História do Rei Momo
Diferente de anos anteriores e como era a tradição, os candidatos não precisam mais estarem acima do peso para concorrerem à vaga. Em entrevista ao MASSA!, o historiador Milton Moura esclareceu como surgiu essa tradição.
"O Rei Momo na tradição medieval renascentista era a negação da realeza. Durante o carnaval existia a inversão carnavalesca, sendo assim, durante os três dias de festa havia uma inversão dos padrões oficiais de tudo. Então, assim como o rei é uma pessoa normalmente saudável, supostamente bonito e rico, o Rei Momo era o contrário disso. Ele era uma pessoa sem o dente direito e deformado como o Corcunda de Notre Dame", lembrou.
Para ele, embora ainda exista esse tipo de concurso, a essência dessa tradição não é mais a mesma. "Na tradição medieval renascentista, o carnaval era a festa em que o centro da rua era ocupado pelos mendigos e pelos aleijados. Mas com o tempo, o Rei Momo foi ficando menos grotesco. Foi ficando, entre aspas, civilizado. Hoje, percebo que o carnaval não tem mais o componente da galhofa, da esculhambação. Para mim, o carnaval é a esculhambação. Já escrevi e pesquisei muito sobre isso. Quanto mais tira do carnaval a esculhambação, o que é que vai acontecer? A esculhambação rebenta de outra forma. Então são muitas coisas de inversão.

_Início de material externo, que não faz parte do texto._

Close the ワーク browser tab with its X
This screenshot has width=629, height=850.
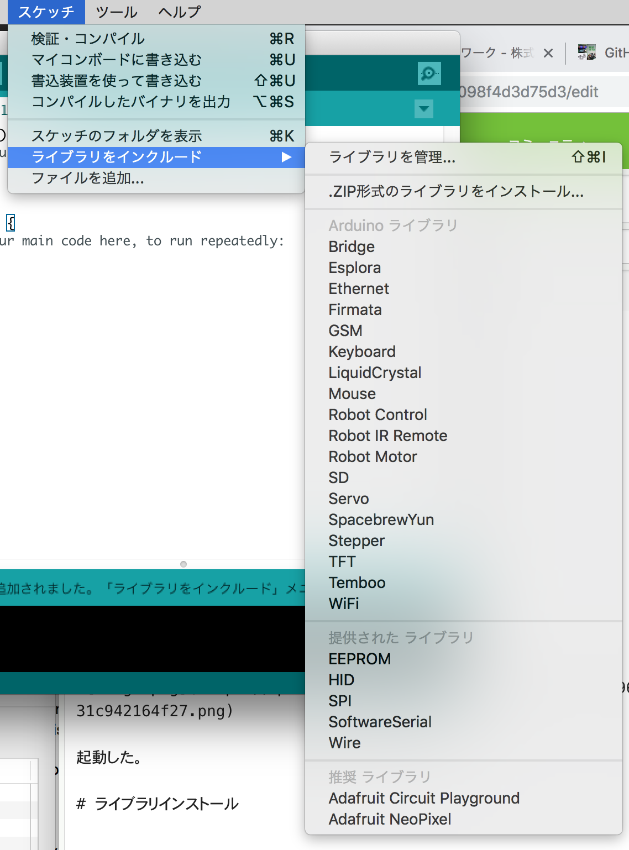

Quando questionado ao que ele atribui a queda da tradição, ele citou os comportamentos da sociedade dos tempos atuais. "É a higienização. A sociedade se tornou mais careta. Ao mesmo tempo que ela se moderniza, ela também se tampou. Os adolescentes hoje são muito mais caretas do que 20, 30 anos atrás, tudo deles é o celular", exemplificou.